WORK INSTRUCTION -
Every line of the material must appear in the answer exactly as it does here.

SOURCE INFORMATION -
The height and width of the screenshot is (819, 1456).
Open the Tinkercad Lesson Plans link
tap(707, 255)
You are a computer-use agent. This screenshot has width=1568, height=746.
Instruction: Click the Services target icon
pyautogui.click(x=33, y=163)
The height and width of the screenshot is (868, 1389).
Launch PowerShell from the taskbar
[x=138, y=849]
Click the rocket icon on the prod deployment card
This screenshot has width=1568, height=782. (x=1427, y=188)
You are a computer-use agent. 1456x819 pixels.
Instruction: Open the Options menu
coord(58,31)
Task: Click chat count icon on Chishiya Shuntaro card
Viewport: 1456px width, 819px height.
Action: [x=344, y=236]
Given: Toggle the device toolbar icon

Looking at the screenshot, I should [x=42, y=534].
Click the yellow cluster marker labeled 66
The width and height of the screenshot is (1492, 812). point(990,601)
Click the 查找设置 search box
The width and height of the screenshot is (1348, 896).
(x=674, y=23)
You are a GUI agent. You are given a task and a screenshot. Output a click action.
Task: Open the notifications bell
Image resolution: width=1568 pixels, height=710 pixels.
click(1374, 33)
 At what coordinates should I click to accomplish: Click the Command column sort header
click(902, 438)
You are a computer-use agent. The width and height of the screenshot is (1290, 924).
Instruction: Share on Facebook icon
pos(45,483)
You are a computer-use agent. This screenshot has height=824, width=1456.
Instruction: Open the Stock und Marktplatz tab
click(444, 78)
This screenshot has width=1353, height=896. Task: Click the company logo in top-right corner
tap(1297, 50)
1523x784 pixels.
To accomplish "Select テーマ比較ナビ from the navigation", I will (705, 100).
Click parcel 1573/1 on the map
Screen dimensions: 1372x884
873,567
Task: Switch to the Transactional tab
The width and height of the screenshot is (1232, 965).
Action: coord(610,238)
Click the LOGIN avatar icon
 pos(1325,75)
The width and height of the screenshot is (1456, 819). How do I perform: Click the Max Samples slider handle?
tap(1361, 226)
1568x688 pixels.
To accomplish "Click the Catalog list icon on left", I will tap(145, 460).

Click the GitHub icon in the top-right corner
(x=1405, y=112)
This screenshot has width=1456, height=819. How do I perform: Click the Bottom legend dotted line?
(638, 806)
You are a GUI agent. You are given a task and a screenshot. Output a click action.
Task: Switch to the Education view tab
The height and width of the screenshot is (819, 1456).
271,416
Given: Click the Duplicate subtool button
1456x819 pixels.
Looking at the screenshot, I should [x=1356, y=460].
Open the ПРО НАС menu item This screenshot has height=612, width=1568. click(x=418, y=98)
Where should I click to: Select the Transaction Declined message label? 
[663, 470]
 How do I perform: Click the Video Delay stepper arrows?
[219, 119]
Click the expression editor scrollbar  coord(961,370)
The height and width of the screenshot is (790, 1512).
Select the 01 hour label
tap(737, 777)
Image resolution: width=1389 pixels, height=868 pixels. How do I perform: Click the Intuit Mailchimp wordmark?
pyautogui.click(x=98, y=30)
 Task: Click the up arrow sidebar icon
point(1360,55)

RESULT -
The height and width of the screenshot is (819, 1456).
Open the Tinkercad Lesson Plans link
tap(707, 255)
You are a computer-use agent. This screenshot has width=1568, height=746.
Instruction: Click the Services target icon
pyautogui.click(x=33, y=163)
The height and width of the screenshot is (868, 1389).
Launch PowerShell from the taskbar
[x=138, y=849]
Click the rocket icon on the prod deployment card
This screenshot has width=1568, height=782. (x=1427, y=188)
You are a computer-use agent. 1456x819 pixels.
Instruction: Open the Options menu
coord(58,31)
Task: Click chat count icon on Chishiya Shuntaro card
Viewport: 1456px width, 819px height.
Action: [x=344, y=236]
Given: Toggle the device toolbar icon

Looking at the screenshot, I should [x=42, y=534].
Click the yellow cluster marker labeled 66
The width and height of the screenshot is (1492, 812). point(990,601)
Click the 查找设置 search box
The width and height of the screenshot is (1348, 896).
(x=674, y=23)
You are a GUI agent. You are given a task and a screenshot. Output a click action.
Task: Open the notifications bell
Image resolution: width=1568 pixels, height=710 pixels.
click(1374, 33)
 At what coordinates should I click to accomplish: Click the Command column sort header
click(902, 438)
You are a computer-use agent. The width and height of the screenshot is (1290, 924).
Instruction: Share on Facebook icon
pos(45,483)
You are a computer-use agent. This screenshot has height=824, width=1456.
Instruction: Open the Stock und Marktplatz tab
click(444, 78)
This screenshot has width=1353, height=896. Task: Click the company logo in top-right corner
tap(1297, 50)
1523x784 pixels.
To accomplish "Select テーマ比較ナビ from the navigation", I will (705, 100).
Click parcel 1573/1 on the map
Screen dimensions: 1372x884
873,567
Task: Switch to the Transactional tab
The width and height of the screenshot is (1232, 965).
Action: coord(610,238)
Click the LOGIN avatar icon
 pos(1325,75)
The width and height of the screenshot is (1456, 819). How do I perform: Click the Max Samples slider handle?
tap(1361, 226)
1568x688 pixels.
To accomplish "Click the Catalog list icon on left", I will tap(145, 460).

Click the GitHub icon in the top-right corner
(x=1405, y=112)
This screenshot has width=1456, height=819. How do I perform: Click the Bottom legend dotted line?
(638, 806)
You are a GUI agent. You are given a task and a screenshot. Output a click action.
Task: Switch to the Education view tab
The height and width of the screenshot is (819, 1456).
271,416
Given: Click the Duplicate subtool button
1456x819 pixels.
Looking at the screenshot, I should [x=1356, y=460].
Open the ПРО НАС menu item This screenshot has height=612, width=1568. click(x=418, y=98)
Where should I click to: Select the Transaction Declined message label? 
[663, 470]
 How do I perform: Click the Video Delay stepper arrows?
[219, 119]
Click the expression editor scrollbar  coord(961,370)
The height and width of the screenshot is (790, 1512).
Select the 01 hour label
tap(737, 777)
Image resolution: width=1389 pixels, height=868 pixels. How do I perform: Click the Intuit Mailchimp wordmark?
pyautogui.click(x=98, y=30)
 Task: Click the up arrow sidebar icon
point(1360,55)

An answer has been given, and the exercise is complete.